Socle - base de statue de défunt.e

Égypte > provenance inconnue

Probablement Première Période intermédiaire ou Moyen Empire (en partant du principe qu'il est affilié à Co. 3398) > 2200 - 2033 avant J.-C. > 2033 - 1710 avant J.-C. 

[VOIR CHRONOLOGIE]

Bois polychromé

H. : 5,5 cm ; L. : 14,8 cm ; Pr. : 27,5 cm 

Co. 6245

Commentaire

Etat de conservation

L’objet est en assez bon état de conservation, malgré l’altération de la surface du bois et de la polychromie. En effet, bien que sain, le bois est très sec et parsemé, sur toutes ses faces, de nombreuses fentes, de tailles variées. Les plus remarquables se trouvent à l’arrière et à gauche de la cavité, sur le dessus du socle, vraisemblablement au niveau des nœuds, ainsi que de part et d’autre du trou de mortaise. On remarque également une fissure au revers du socle, le traversant verticalement et de part en part. Par ailleurs, la polychromie a entièrement disparu, hormis quelques restes d’enduit dans les fentes, ainsi que des traces de noir et d’ocre jaune dans la fissure qui se trouve à l’arrière de la cavité trapézoïdale. De plus, le texte en hiéroglyphes est très usé et presqu’illisible. Enfin, l’ensemble est empoussiéré.  

Description

L’objet Co.6245 est un socle monoxyle, arborant un texte de deux lignes en hiéroglyphes gravé sur le dessus, à l’avant, ainsi qu’une large cavité trapézoïdale creusée sur toute l’épaisseur du socle. La polychromie ayant presque totalement disparu, il est difficile de restituer son apparence originale. Cependant, les restauratrices S. Joigneau et M. Louis ont retrouvé les traces d’une couche préparatoire ocre jaune surmontée d’une seconde couche picturale noire, dans la profonde fissure située à l’arrière de la cavité.
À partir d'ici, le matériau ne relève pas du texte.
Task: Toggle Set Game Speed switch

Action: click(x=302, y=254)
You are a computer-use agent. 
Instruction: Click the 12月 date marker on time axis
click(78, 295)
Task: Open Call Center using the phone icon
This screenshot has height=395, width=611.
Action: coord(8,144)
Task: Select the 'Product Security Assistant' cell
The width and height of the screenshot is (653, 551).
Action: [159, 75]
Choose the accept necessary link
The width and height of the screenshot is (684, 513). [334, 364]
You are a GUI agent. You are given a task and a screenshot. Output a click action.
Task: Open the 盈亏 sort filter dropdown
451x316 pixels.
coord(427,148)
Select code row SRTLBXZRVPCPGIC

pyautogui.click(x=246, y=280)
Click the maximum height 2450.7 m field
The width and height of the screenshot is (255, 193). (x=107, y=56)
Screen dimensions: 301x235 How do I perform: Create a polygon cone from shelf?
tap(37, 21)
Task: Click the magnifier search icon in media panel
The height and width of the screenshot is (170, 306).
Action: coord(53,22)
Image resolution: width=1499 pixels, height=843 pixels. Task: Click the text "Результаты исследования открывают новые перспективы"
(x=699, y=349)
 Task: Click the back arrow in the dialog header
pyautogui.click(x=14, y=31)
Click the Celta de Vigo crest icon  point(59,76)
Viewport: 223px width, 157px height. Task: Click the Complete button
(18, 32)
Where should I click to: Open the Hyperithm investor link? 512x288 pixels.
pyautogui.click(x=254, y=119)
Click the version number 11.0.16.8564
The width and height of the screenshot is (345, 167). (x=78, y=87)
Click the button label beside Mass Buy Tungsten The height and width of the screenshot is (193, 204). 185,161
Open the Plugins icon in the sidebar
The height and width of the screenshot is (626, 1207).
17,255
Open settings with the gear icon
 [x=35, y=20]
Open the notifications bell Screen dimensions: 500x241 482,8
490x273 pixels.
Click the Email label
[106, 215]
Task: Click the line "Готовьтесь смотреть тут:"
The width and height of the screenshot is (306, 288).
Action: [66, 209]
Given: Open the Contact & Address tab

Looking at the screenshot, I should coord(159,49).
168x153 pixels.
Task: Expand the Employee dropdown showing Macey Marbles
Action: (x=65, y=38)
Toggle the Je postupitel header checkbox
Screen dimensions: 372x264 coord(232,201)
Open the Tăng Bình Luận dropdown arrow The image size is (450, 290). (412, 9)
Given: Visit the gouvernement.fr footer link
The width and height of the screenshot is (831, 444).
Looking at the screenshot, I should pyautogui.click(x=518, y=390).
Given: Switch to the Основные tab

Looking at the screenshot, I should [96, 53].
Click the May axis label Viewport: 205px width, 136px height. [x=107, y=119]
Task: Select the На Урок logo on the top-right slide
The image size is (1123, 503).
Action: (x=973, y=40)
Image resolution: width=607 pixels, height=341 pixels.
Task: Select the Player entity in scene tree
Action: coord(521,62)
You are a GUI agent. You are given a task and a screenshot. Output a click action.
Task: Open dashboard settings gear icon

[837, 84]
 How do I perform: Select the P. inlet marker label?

Dans cette dernière ont également été découverts des restes d’enduit.  

 

Ce socle devait à l’origine accueillir un second objet, encastré dans la cavité trapézoïdale. Le trou de mortaise, sur le côté gauche de cette cavité, est de dimensions conséquentes : 5,5 cm sur 1,3 cm. Les restauratrices ont émis l’hypothèse qu’il devait servir à y glisser une clavette pour renforcer le maintien de l’objet encastré dans le socle.  

 

Il est possible que ce socle doive être mis en rapport avec une autre œuvre conservée par le Musée Rodin, une statue de femme brunâtre, doté d’yeux et de sourcils incrustés en matières dures, Co.3398. Il apparaît en effet que les pieds de cette statuette sont de taille suffisamment petite pour pouvoir être encastrés dans la cavité trapézoïdale. Par ailleurs, le lien est d’autant plus flagrant que Co.3398 et Co.0650 ont tous deux été sculptés en acacia du Nil, même s’il est nécessaire de préciser qu’une très grande partie des sculptures en bois de l’époque pharaonique sont réalisées dans ce matériau. 

 

Les statues en bois de particuliers sont très fréquentes à la fin de l’Ancien Empire et au Moyen Empire, même si elles existent tout au long de l’histoire égyptienne. Certaines d’entre elles sont pourvues de socles, qui permettent non seulement de stabiliser l’objet mais aussi et surtout d’indiquer le nom du commanditaire, normalement un défunt ou une défunte, et ses titres éventuels ou sa filiation, afin qu’ils ne tombent pas dans l’oubli. C’est ici le cas de ce socle qui conserve, bien que dans une écriture en relief assez grossier, le nom de la défunte, une prêtresse d’Hathor.